### Data shown

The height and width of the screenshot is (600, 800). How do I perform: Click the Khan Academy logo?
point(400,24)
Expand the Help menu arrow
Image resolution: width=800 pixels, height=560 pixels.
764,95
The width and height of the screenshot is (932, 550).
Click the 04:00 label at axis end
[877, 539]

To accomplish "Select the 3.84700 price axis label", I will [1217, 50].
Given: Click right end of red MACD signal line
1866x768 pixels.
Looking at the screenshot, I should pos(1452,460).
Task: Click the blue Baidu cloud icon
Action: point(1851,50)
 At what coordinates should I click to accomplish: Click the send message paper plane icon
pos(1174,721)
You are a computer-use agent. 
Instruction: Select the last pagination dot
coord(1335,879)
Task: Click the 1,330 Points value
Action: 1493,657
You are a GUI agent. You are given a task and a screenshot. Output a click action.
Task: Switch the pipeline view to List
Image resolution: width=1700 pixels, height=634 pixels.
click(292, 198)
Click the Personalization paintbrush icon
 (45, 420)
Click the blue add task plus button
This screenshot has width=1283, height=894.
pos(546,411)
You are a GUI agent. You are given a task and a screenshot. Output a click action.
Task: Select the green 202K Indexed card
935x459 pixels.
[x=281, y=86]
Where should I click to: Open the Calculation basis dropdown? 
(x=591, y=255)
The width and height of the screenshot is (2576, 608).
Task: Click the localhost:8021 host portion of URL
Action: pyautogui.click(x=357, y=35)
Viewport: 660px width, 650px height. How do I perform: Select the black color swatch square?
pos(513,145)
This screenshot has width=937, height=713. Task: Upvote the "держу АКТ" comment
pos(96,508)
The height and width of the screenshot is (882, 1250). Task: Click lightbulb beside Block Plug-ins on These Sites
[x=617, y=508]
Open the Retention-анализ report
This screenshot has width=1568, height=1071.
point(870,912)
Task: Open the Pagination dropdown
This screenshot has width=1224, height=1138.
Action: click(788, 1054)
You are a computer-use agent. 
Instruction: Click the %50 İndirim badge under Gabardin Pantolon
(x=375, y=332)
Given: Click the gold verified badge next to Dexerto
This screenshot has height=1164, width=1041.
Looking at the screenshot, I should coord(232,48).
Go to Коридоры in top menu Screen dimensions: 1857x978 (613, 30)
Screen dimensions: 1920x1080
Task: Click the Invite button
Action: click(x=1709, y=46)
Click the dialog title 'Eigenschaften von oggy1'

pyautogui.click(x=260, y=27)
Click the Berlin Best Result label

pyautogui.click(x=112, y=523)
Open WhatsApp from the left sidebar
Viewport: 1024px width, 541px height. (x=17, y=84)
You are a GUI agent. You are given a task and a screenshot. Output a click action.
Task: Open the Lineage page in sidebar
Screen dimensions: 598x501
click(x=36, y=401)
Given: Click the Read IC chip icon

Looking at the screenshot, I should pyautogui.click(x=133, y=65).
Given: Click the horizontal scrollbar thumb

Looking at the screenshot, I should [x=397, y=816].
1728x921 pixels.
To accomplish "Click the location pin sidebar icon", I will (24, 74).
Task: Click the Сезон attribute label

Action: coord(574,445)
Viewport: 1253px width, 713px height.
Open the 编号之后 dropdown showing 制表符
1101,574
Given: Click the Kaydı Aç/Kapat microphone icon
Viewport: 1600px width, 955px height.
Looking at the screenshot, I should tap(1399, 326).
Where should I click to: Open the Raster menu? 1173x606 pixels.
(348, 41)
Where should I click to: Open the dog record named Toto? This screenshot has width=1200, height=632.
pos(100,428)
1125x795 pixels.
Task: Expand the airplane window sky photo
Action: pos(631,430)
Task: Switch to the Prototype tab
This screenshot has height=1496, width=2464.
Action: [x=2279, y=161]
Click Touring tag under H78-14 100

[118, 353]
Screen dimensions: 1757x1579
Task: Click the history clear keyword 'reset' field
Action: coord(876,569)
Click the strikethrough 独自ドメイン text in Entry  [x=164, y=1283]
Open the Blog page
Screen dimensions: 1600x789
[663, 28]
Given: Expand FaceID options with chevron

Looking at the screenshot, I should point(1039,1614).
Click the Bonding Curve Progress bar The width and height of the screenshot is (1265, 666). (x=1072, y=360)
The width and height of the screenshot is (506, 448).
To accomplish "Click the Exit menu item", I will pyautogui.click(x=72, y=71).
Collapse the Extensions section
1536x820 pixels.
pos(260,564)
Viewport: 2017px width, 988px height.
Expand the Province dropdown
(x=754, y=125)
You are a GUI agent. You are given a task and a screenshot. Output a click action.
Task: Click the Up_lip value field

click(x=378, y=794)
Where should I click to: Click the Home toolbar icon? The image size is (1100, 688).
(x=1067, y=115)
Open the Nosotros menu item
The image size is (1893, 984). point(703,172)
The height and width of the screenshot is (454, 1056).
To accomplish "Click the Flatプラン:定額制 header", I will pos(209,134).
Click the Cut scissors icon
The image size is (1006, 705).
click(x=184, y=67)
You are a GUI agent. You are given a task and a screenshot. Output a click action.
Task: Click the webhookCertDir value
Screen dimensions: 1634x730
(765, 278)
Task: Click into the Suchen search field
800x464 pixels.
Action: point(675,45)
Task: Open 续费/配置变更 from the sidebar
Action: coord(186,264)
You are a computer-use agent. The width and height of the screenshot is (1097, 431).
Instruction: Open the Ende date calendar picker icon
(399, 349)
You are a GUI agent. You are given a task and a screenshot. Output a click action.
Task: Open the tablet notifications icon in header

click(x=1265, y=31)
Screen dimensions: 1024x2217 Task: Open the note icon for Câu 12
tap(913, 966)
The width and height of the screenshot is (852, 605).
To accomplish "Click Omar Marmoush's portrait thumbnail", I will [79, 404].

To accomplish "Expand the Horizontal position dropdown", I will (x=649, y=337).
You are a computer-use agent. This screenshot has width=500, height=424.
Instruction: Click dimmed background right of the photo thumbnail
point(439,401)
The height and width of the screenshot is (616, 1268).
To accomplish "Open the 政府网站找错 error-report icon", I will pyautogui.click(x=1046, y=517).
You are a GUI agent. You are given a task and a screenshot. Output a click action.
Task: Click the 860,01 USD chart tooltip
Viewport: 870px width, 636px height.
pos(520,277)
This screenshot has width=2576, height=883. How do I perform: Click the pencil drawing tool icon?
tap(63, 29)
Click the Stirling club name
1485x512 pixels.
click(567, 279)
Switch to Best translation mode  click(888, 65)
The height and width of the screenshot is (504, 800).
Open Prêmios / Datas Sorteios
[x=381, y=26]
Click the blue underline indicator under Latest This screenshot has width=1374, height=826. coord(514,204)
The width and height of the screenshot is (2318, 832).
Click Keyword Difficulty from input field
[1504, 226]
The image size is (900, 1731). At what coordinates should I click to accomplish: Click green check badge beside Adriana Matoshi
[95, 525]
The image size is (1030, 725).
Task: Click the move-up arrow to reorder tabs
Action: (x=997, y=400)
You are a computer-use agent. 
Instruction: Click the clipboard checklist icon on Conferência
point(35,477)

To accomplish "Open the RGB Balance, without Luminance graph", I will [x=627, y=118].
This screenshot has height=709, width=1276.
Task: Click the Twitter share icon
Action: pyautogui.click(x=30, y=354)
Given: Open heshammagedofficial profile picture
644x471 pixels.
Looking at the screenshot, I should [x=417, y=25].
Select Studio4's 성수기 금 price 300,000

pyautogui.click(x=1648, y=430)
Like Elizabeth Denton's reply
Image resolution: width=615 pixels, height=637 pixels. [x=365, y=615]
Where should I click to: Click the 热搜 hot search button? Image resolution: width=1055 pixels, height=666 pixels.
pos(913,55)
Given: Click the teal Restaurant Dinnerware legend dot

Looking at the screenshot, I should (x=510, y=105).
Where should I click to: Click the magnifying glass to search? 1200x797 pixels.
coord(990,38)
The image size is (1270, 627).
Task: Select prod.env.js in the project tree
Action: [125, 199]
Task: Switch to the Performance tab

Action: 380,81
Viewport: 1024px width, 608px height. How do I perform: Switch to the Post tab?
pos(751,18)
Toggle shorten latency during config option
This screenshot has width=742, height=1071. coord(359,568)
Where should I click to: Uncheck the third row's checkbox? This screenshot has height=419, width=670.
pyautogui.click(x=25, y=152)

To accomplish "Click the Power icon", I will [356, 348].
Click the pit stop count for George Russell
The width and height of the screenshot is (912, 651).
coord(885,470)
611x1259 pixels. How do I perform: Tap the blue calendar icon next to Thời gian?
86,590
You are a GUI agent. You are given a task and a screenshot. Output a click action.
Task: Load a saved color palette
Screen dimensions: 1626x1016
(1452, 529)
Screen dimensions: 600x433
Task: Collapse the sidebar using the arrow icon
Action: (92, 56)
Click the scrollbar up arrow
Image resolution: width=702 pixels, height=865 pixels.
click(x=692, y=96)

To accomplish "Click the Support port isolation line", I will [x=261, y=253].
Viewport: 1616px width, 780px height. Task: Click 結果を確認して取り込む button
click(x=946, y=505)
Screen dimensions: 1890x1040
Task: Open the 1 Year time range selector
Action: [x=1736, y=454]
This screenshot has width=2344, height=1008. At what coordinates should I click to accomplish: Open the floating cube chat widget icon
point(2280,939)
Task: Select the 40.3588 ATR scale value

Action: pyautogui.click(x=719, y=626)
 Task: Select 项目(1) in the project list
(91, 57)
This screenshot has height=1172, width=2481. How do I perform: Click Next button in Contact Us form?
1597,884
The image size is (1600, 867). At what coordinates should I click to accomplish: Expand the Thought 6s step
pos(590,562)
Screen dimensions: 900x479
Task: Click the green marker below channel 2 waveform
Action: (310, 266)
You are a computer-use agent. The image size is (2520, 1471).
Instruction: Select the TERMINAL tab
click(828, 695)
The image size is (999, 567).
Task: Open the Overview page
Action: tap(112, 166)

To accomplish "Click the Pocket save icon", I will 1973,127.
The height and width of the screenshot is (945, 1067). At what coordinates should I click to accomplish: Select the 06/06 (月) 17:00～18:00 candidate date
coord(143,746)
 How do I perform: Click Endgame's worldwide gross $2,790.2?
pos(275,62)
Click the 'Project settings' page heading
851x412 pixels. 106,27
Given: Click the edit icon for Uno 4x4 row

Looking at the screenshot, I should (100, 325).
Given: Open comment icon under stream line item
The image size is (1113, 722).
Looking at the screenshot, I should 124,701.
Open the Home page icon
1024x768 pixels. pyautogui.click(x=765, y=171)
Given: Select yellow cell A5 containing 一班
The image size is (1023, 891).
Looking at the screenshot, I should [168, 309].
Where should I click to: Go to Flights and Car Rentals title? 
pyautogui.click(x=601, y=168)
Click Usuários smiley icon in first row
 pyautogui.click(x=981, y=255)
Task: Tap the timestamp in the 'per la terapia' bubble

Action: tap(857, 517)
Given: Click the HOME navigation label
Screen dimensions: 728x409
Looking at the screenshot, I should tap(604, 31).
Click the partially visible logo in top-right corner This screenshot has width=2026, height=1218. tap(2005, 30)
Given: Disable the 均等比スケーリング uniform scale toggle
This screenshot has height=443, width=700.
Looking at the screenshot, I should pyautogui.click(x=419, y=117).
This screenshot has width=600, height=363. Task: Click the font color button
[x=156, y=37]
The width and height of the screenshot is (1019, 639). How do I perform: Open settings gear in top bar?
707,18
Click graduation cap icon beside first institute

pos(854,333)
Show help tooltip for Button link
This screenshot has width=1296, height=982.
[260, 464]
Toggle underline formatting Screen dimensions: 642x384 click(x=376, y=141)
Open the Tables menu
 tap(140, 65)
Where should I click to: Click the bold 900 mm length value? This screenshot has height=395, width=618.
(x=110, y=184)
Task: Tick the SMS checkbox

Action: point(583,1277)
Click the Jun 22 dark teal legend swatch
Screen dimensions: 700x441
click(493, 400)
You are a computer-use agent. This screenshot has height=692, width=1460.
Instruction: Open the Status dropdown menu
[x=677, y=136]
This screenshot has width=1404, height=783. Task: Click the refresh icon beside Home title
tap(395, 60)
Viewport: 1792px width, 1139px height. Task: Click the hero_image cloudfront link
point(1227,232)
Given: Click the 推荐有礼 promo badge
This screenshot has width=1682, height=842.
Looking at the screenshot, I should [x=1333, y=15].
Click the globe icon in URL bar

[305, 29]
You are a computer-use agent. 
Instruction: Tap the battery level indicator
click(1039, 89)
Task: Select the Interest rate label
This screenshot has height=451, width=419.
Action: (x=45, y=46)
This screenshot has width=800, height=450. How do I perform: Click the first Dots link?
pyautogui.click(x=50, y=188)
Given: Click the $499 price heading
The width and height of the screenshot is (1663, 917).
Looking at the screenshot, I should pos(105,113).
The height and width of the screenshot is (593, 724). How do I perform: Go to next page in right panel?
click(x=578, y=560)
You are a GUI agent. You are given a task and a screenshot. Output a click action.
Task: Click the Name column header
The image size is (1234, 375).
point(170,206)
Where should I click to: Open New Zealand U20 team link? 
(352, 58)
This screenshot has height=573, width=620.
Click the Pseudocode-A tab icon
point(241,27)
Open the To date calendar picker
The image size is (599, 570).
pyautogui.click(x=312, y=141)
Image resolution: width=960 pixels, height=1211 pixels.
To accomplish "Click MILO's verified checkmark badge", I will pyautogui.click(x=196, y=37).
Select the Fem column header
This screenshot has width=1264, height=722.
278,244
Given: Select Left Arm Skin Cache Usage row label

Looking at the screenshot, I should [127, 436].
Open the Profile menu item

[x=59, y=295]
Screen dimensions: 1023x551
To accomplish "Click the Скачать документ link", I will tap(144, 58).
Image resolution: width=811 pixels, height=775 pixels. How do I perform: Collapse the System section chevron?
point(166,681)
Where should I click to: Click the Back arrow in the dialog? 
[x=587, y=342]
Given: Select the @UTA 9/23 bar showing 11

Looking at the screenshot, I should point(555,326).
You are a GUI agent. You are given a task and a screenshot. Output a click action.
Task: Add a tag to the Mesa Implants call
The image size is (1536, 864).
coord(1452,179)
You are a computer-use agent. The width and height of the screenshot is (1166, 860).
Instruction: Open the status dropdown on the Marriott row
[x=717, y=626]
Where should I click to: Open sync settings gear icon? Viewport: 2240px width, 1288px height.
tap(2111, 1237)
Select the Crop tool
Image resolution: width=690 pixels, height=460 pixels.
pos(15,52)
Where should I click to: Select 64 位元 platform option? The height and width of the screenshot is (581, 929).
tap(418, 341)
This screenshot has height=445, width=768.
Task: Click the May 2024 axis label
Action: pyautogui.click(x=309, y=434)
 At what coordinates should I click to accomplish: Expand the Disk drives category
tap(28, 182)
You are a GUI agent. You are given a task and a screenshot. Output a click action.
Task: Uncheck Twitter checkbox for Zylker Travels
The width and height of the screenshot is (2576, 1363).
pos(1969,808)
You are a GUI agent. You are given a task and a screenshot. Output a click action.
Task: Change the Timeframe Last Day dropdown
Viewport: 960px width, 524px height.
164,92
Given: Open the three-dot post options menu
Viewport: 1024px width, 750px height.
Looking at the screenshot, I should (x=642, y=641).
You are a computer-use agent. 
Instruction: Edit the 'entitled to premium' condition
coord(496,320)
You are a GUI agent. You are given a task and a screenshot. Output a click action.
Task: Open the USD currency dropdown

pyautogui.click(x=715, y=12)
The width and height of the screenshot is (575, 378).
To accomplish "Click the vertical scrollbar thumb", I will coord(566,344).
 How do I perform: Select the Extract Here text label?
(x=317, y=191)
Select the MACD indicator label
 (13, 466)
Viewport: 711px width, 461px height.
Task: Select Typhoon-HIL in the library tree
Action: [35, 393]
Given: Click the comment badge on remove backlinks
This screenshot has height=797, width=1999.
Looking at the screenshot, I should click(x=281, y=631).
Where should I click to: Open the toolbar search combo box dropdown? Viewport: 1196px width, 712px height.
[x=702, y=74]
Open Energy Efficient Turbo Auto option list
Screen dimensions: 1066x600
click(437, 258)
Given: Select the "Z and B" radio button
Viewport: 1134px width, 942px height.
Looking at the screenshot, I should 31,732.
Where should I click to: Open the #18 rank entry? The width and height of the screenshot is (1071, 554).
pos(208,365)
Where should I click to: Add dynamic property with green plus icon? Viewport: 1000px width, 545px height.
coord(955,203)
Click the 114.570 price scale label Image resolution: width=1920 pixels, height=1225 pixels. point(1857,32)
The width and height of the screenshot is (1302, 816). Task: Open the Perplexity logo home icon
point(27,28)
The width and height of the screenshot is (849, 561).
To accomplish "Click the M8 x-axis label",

### Your task
Print the material exactly as it appears, from its first line up to and including the line that contains "Action: 1493,657".

### In response
The height and width of the screenshot is (600, 800). How do I perform: Click the Khan Academy logo?
point(400,24)
Expand the Help menu arrow
Image resolution: width=800 pixels, height=560 pixels.
764,95
The width and height of the screenshot is (932, 550).
Click the 04:00 label at axis end
[877, 539]

To accomplish "Select the 3.84700 price axis label", I will [1217, 50].
Given: Click right end of red MACD signal line
1866x768 pixels.
Looking at the screenshot, I should pos(1452,460).
Task: Click the blue Baidu cloud icon
Action: point(1851,50)
 At what coordinates should I click to accomplish: Click the send message paper plane icon
pos(1174,721)
You are a computer-use agent. 
Instruction: Select the last pagination dot
coord(1335,879)
Task: Click the 1,330 Points value
Action: 1493,657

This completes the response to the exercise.